TASK STATEMENT ▸ Restate exactly the lines of the entries below, beginning with the first and ending with the line that holds "Task: Open Privacidad". Pictures are not copied.

________________________

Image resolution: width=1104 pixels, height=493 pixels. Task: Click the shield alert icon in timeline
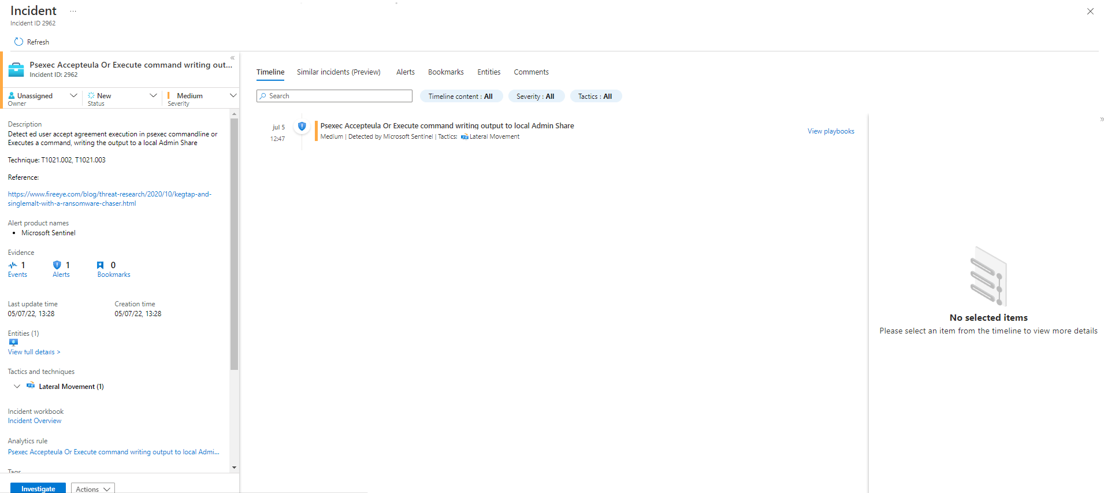click(302, 126)
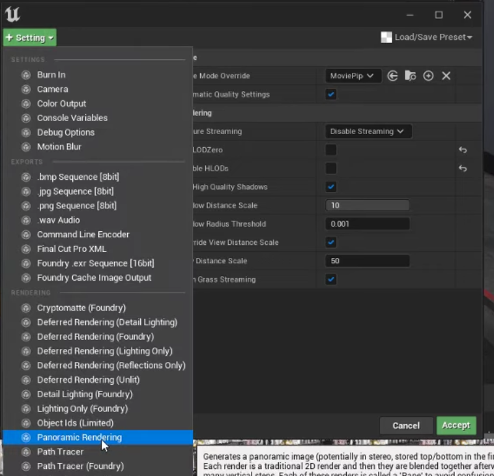Expand the Disable Streaming dropdown

coord(368,132)
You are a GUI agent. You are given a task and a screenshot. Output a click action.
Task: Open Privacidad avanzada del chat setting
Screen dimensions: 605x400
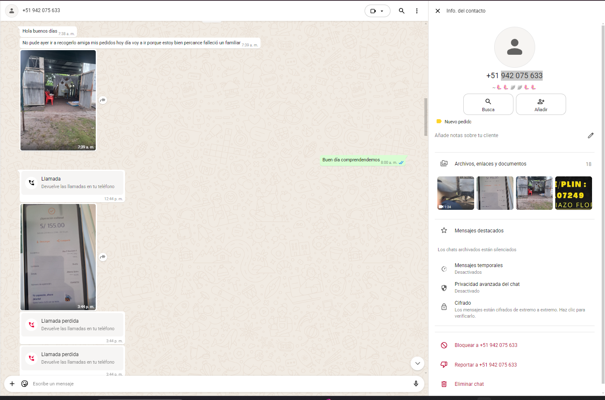tap(487, 287)
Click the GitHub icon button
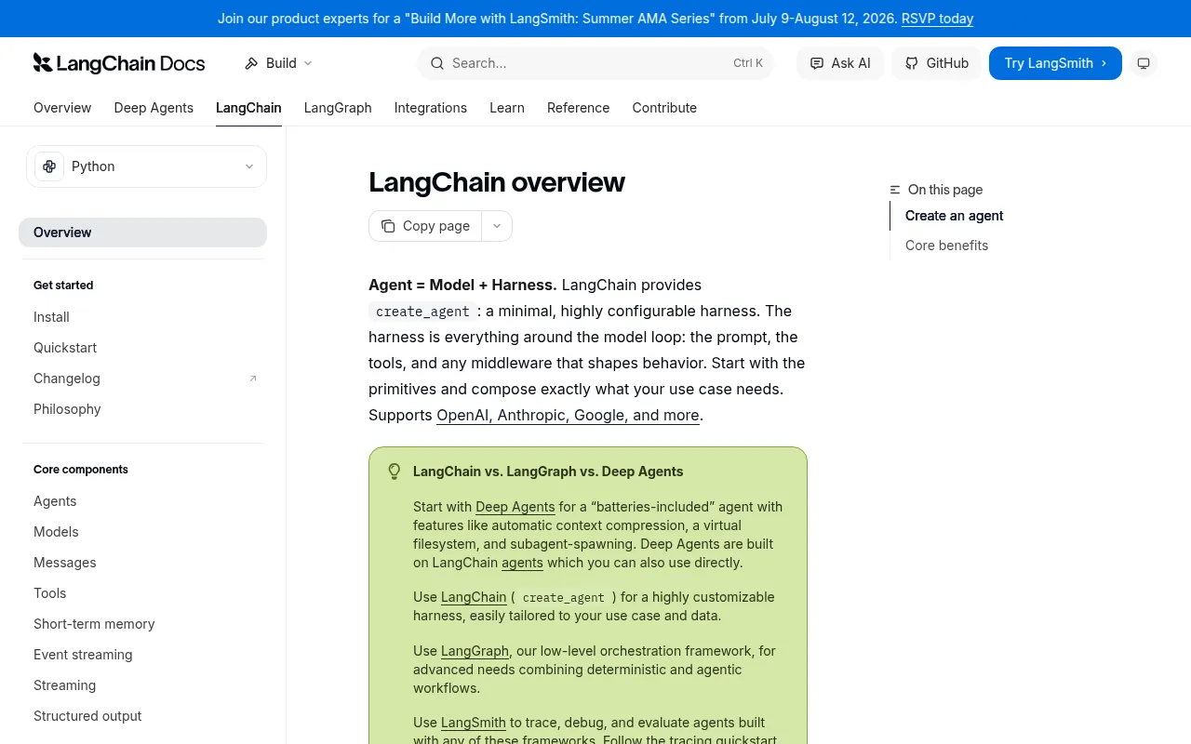This screenshot has width=1191, height=744. point(936,63)
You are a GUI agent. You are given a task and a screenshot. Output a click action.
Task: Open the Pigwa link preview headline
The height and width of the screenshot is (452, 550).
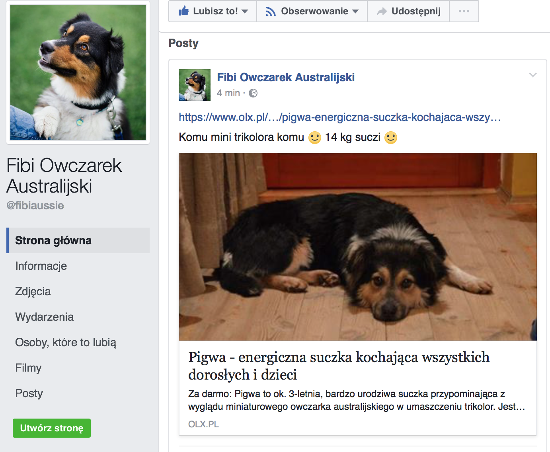339,366
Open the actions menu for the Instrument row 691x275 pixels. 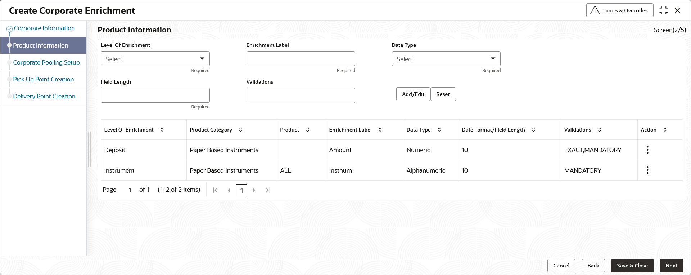click(x=647, y=170)
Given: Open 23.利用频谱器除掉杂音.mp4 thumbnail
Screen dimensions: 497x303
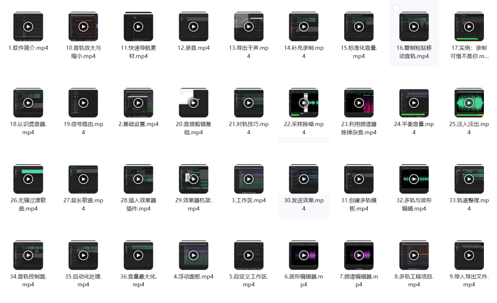Looking at the screenshot, I should point(359,103).
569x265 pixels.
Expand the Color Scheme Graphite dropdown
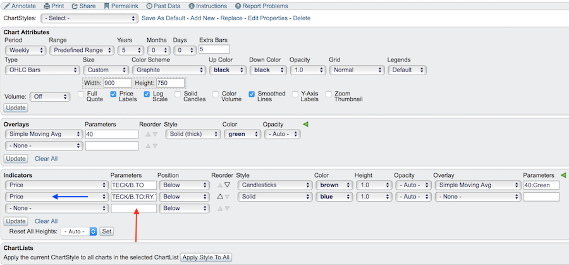point(168,70)

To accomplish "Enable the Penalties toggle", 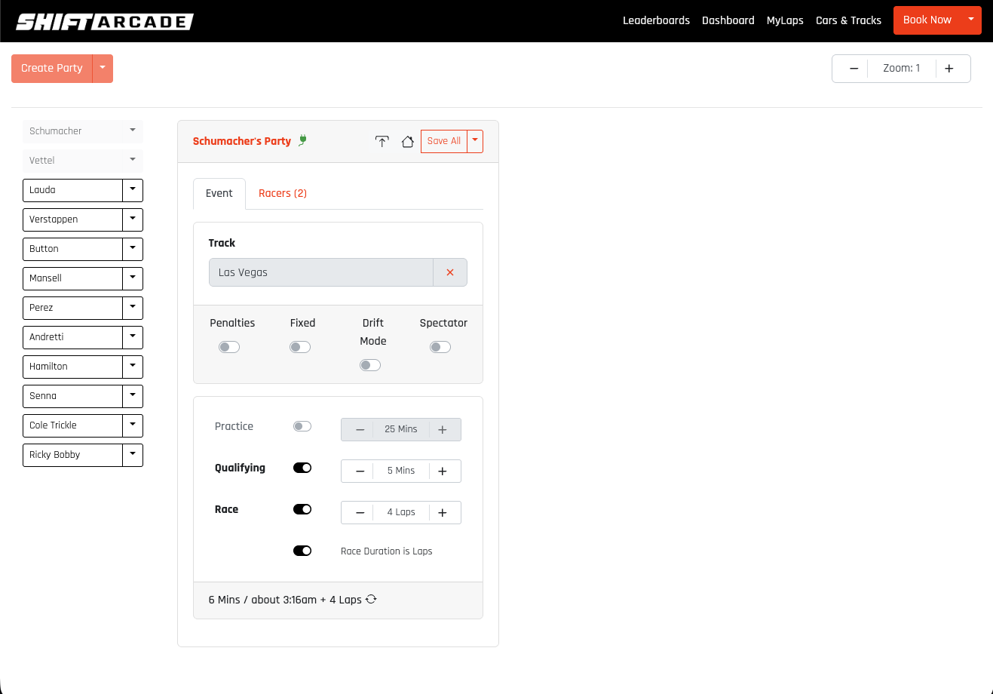I will pos(229,347).
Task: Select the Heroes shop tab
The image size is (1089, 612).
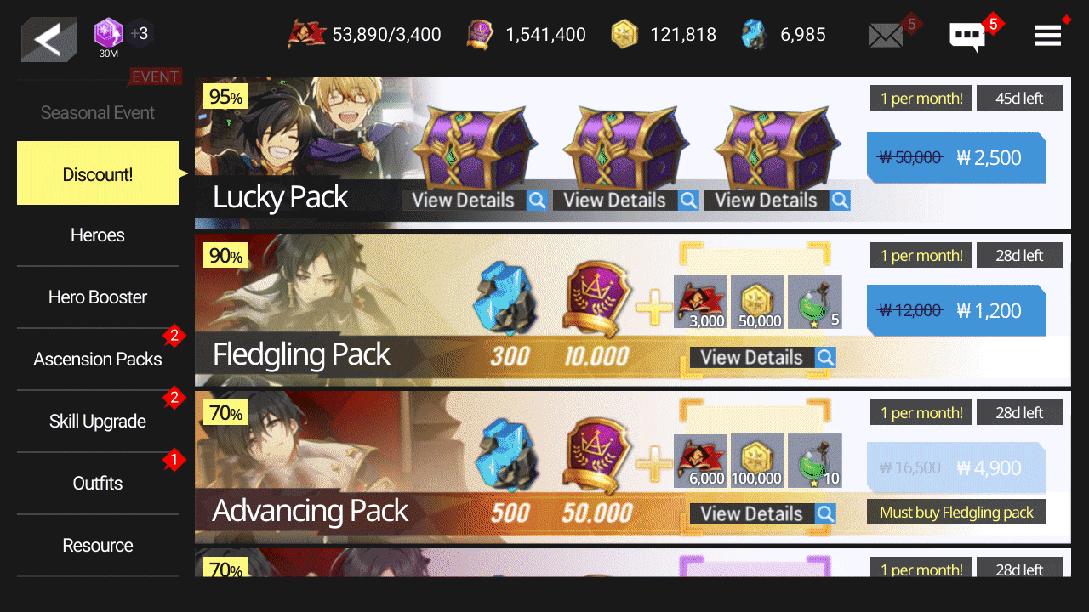Action: (98, 235)
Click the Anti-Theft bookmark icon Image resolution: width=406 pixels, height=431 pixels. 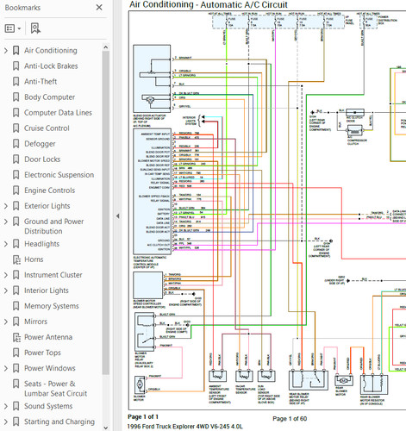(16, 82)
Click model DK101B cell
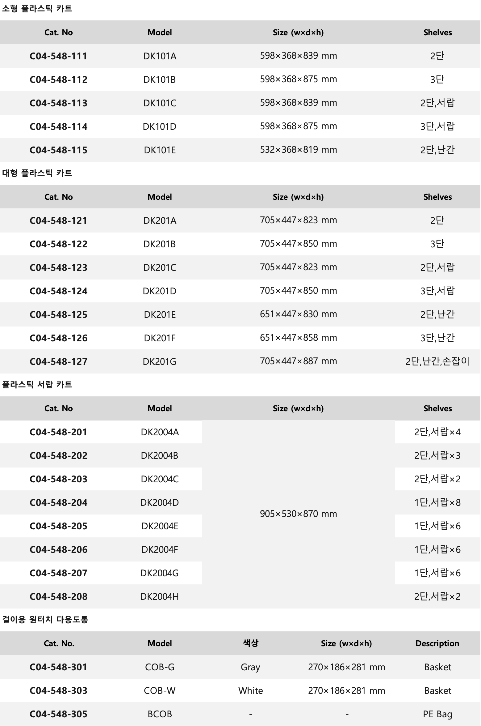 [x=160, y=79]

________________________

ANSWER TO THIS TASK ▸
Image resolution: width=1104 pixels, height=493 pixels. Task: Click the shield alert icon in timeline
click(302, 126)
Expand the Disable Streaming dropdown

coord(368,132)
You are a GUI agent. You are given a task and a screenshot. Output a click action.
Task: Open Privacidad avanzada del chat setting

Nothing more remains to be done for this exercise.